Recipe: Spiced Pears & Plums in Port

Spiced Pears & Plums in Port

At this time of year most (non citrus) fruit can be rather disappointing, hard, dull, tasteless or watery, or an unlikely combination of all four.   At the weekend I made Ren’s Rumtopf at the weekend and had spare pears and plums to use up.   I often think that the window of time that a pear is perfect for is about 5 minutes; too early and they are hard and gritty, too late and they are squishy and starting to ferment.  Surprisingly one of the pears left in the fruit bowl was perfect – ripe, soft, delicious and full of fragrant juice.   I ate it whilst preparing its less perfect companions, the juice running down my chin and feeling only a vague twinge of guilt for not offering any to Ed.

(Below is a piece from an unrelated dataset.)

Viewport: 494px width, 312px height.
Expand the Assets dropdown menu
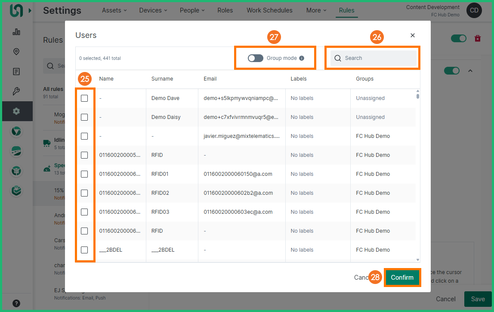pos(114,10)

I make no apology that the full name of this dish alliterates horribly and is a bit of a delicious mouthful to say. Port poached pears & plums with cloves, cinnamon and cardamom.   Try saying that after several glasses of port!

Serve this in a crumble or as a porridge topping.  I am sure that the cooking does evaporate most of the alcohol thus rendering this suitable for breakfast, if not it is Christmas time after all!

Pears, Plums & Port

Recipe: Spiced Pears & Plums in Port

Serves 4

2 medium pears
4 plums
1 tbs water
1 espresso cup port
1 tbs sugar
2.5cm / 1″ cinnamon stick
5 cloves
5 cardamom pods

Peel, core and chop the pears into 2cm / ½” chunks.  Halve the plums, remove the stones and chop into eights.

Place all the ingredients into a pan, cover and simmer over a gentle heat for about 20 – 30 minutes or until all the fruit is soft.   Using a slotted spoon remove the fruit, turn up the heat and allow the juice to thicken to a light syrup.   Pour the syrup over the fruit and discard the spices.

This will keep in the fridge for up to a week.